In the editorial, Messé and Kent praise the investigators for continuing to investigate the issue and to accrue data on the patients enrolled in these and other trials. They point out that misclassification of one or two events can have dramatic effects on clinical outcomes (and their significance) in studies with low outcome rates. While it is possible to combine RESPECT and the PC Trial, such a meta-analysis and its subsequent outcome will "depend on post hoc, data-driven design choices, such as whether to exclude CLOSURE I or which outcome measure to use in the primary analysis."

All eyes now will be on the Food and Drug Administration and Circulatory System Devices advisory panel that will hear the evidence presented again by the sponsor and investigators at a still-undecided date.
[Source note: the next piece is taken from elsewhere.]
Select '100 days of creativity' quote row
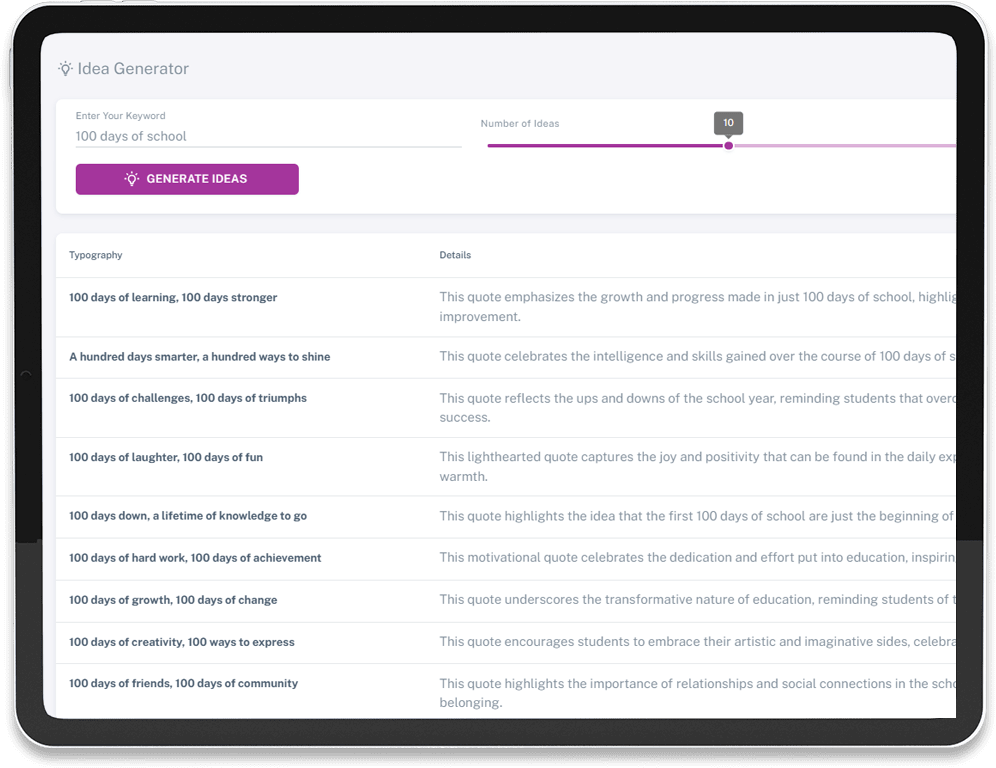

Another trial, the REDUCE study, sponsored by Gore Medical, is currently ongoing, and the company received FDA approval to use its atrial septal defect (ASD) closure device in the study.

The PC Trial and RESPECT studies were sponsored by St Jude Medical. Carroll reports receiving support for travel to meetings for the study or other purposes from St Jude Medical and consulting for Gore and Philips Healthcare. His institution has received grants, consulting fees or honoraria, fees for participation in review activities such as data monitoring boards, statistical analysis, end point committees, etc, and payment for writing or reviewing the manuscript from St Jude Medical and grants from Phillips Healthcare. Disclosures for his coauthors are available at www.nejm.org. Meier reports receiving consulting fees from St Jude Medical and grant support through his institution from Abbott, Cordis, and Medtronic; disclosures for his coauthors are listed in the paper. Kent reports receiving grants from Gore; his institution has received grants from the National Institutes of Health. Messé reports consulting for GlaxoSmithKline, grants from Gore, and royalties from Up to Date; his institution has received grants from NMT Medical. Kaul reports no conflicts of interest related to PFO closure.